WHAT THE TASK ASKS: Copy out everything in the listing from the line containing "Task: Click the SIP Proxy address field" down to the line containing "[x=437, y=250]", both of those lines included, requests and all. Scale every coordinate in the answers by 0.5 and round to whole numbers with halves going up, and leave the pictures out.

EXERCISE INPUTS:
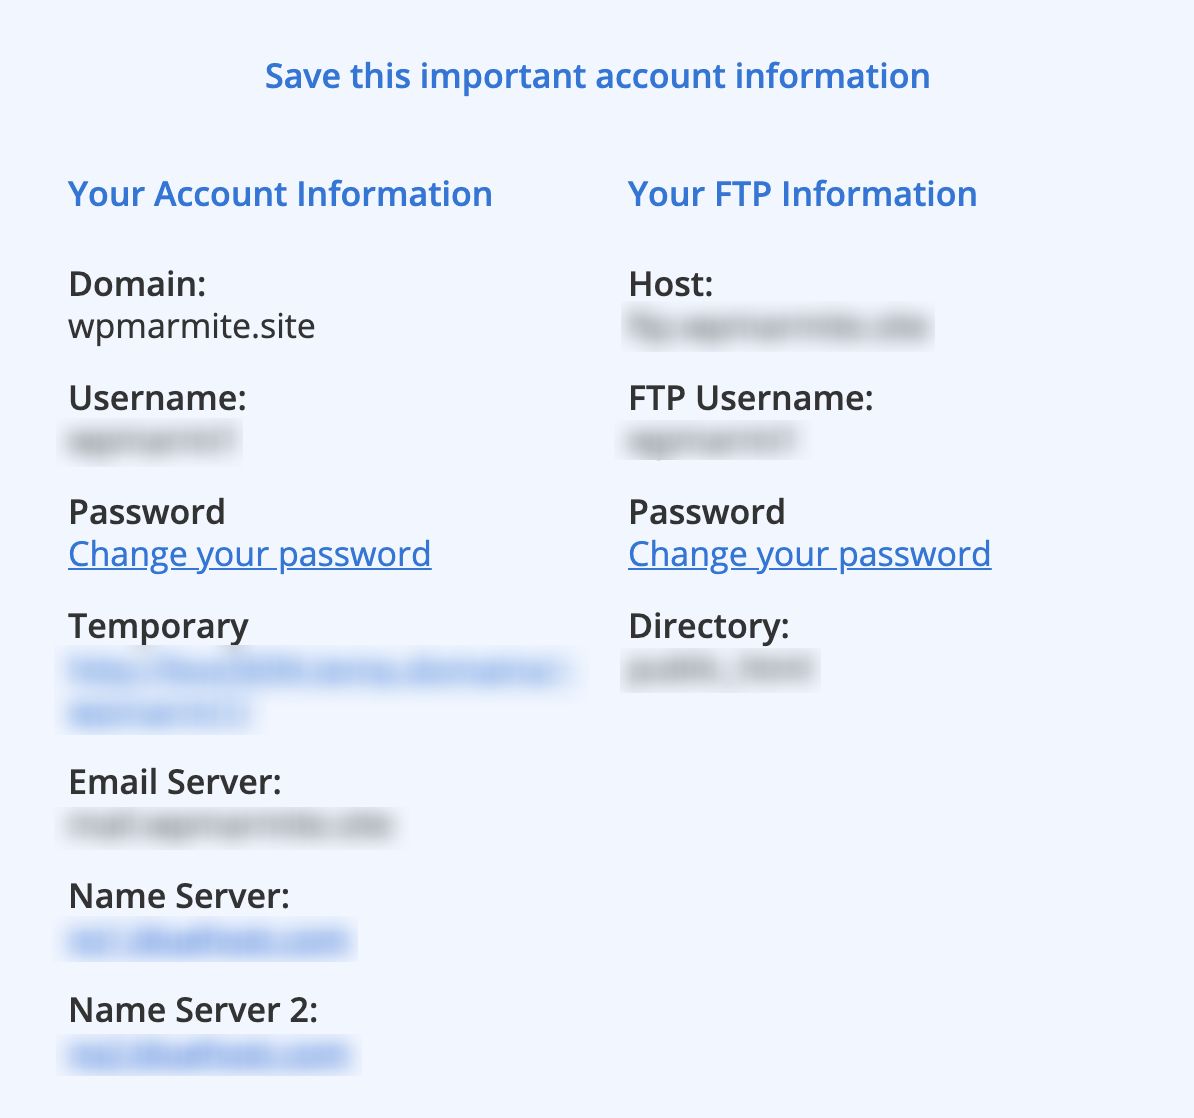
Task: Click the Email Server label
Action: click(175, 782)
==
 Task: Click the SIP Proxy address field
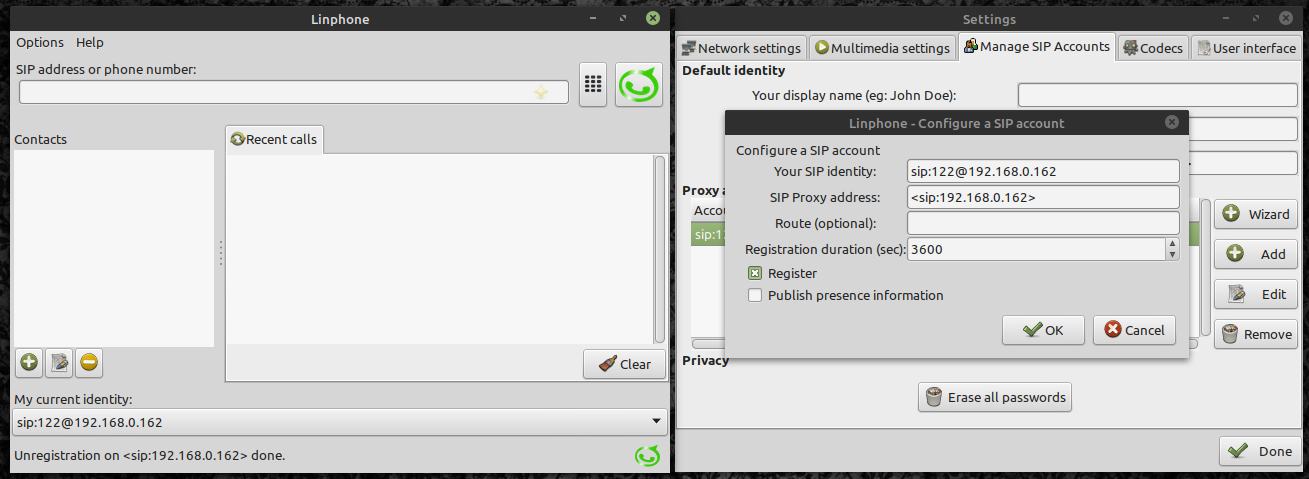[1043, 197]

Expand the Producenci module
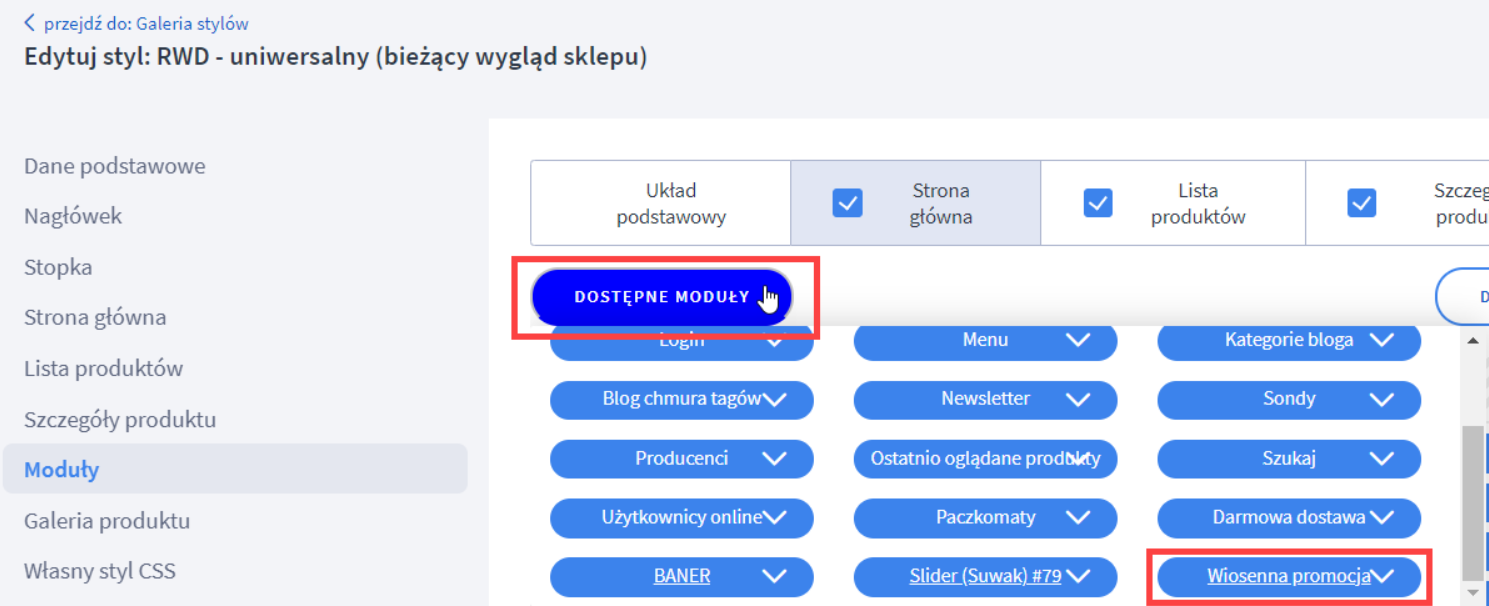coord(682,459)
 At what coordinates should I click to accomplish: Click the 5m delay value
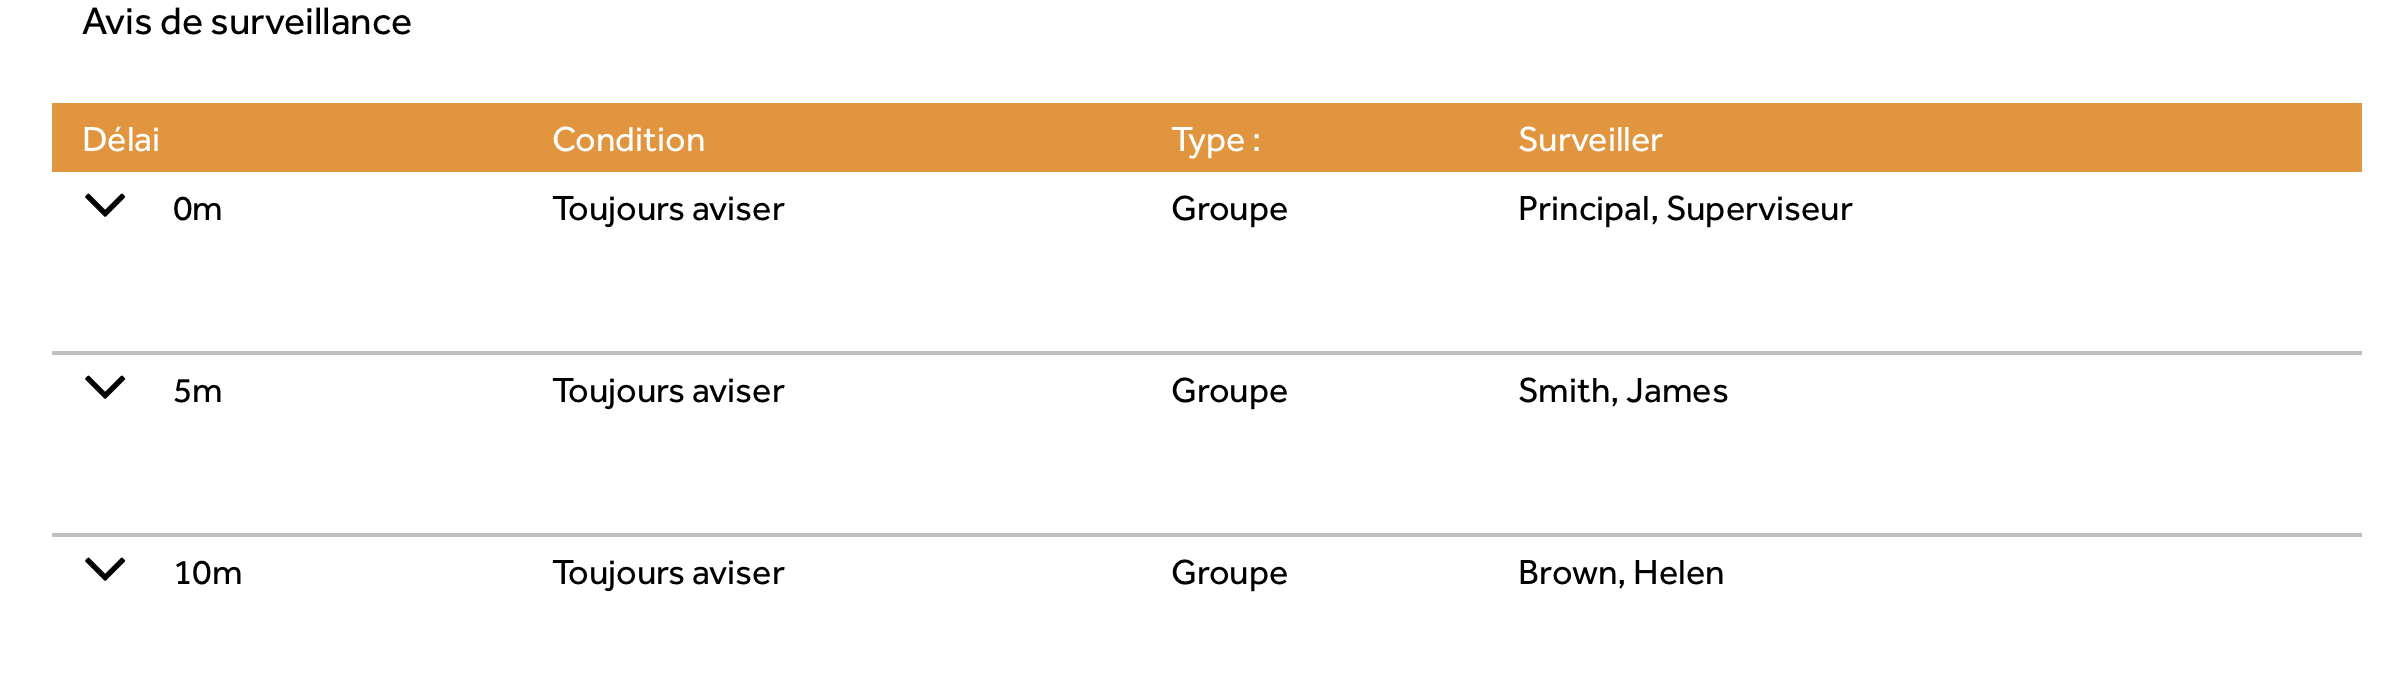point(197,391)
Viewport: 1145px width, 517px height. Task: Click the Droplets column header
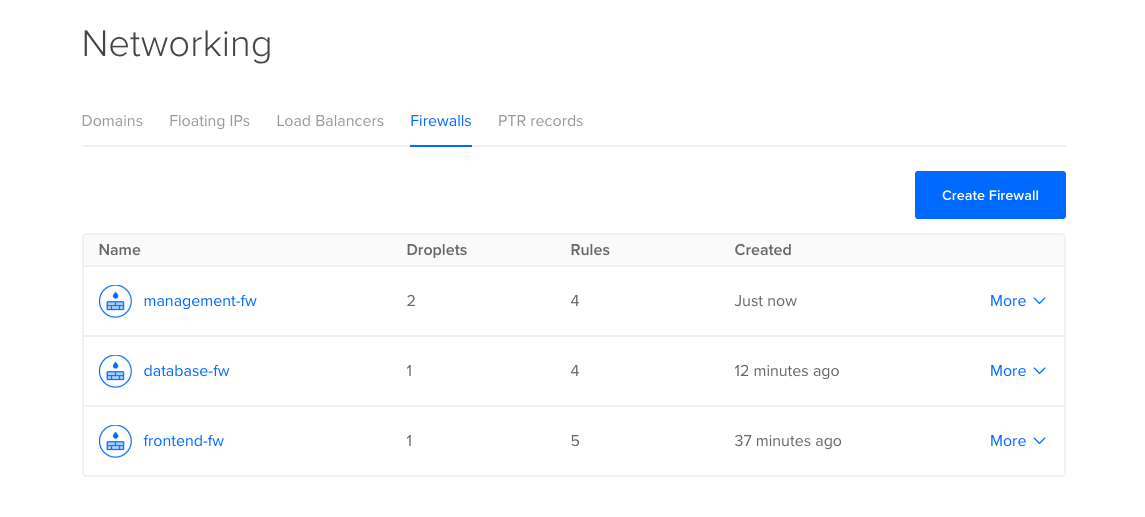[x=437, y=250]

RIGHT ANSWER:
 Task: Click the SIP Proxy address field
[522, 99]

Expand the Producenci module
coord(341,230)
 At what coordinates should I click to accomplish: Click the 5m delay value
point(99,196)
Viewport: 1145px width, 517px height. Task: Click the Droplets column header
[x=219, y=125]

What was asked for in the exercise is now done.